After lymph node dissection surgery and removal of the drain, patients may start PT. The first focus in PT is shoulder range of motion to get the patient's function back. The PT will help to ensure that scar tissue does not limit ROM and function as time goes by.
"Limited range of motion is the biggest problem," shared Mahoney. "If a patient strains her arm reaching for something too far above her head, she can develop edema."
But edema can occur from anything that causes an inflammatory reaction, such as a mosquito bite or a burn on the limb, according to Marcil. "These problems might create an imbalance in the limb that had the nodes removed. As a result, there is increased fluid in the limb but the fluid cannot go through the nodes. I call this a 'traffic jam' of fluid," she said.
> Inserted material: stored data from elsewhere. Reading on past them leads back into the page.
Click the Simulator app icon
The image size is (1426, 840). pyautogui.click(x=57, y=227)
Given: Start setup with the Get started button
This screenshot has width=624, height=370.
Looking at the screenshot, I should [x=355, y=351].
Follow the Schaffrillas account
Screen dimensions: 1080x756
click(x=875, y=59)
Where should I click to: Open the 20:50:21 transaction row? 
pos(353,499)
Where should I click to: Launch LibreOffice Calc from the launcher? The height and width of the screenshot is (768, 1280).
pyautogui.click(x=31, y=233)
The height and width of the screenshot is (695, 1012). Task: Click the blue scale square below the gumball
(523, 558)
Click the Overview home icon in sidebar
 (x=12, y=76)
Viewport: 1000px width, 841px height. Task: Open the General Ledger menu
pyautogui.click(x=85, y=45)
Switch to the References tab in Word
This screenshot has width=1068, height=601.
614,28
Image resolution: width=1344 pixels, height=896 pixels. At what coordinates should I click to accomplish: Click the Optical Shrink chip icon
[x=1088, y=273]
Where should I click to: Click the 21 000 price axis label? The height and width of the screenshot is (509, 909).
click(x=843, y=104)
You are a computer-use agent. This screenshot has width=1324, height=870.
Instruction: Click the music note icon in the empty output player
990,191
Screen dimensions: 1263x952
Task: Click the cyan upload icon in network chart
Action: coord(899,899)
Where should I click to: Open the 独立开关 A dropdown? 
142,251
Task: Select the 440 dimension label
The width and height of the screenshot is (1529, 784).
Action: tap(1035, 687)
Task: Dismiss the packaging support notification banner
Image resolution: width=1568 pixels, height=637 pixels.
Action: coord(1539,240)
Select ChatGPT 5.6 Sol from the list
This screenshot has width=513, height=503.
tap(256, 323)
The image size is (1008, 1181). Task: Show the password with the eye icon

The PTs advise patients to avoid blood pressure tests and flu shots, for example, on the affected limb.
Depending on the patient's level of activity prior to treatment, she may return to low-level strength exercises six weeks following surgery. Marcil advises using gravity, instead of weights, for strength exercises and slowly adding weights.
She believes that as a general rule, these patients should not go above 3-pound weights. If a patient were to pull a muscle or experience muscle soreness during or after a strength program, she may increase her chances of developing lymphedema.
Rebecca Mayer is senior regional editor of ADVANCE and can be reached at firstname.lastname@example.org
According to physical therapists with The Miriam Hospital, there are a few tactics that breast cancer survivors can employ to help reduce their chances of developing lymphedema:
• Keep the affected limb (the arm on the same side as the lymph node dissection) free from burns, rashes and insect bites.
• Never use the affected limb for blood pressure tests or injections, including acupuncture.
• Practice proper hygiene.
• Inspect the affected limb daily.
• Apply a compression arm sleeve during air travel.
• Avoid vigorous repetitive movements, such as scrubbing, pushing and pulling.
• Avoid heavy lifting. Never carry heavy handbags or bags with over-the-shoulder straps on your affected side.
• Don't wear tight jewelry or elastic bands around an affected finger or arm.
• Avoid extreme temperature changes when bathing or washing dishes. Protect your arm from the sun at all times.
• Maintain ideal body weight through a low-sodium, high-fiber diet, and avoid smoking and alcohol.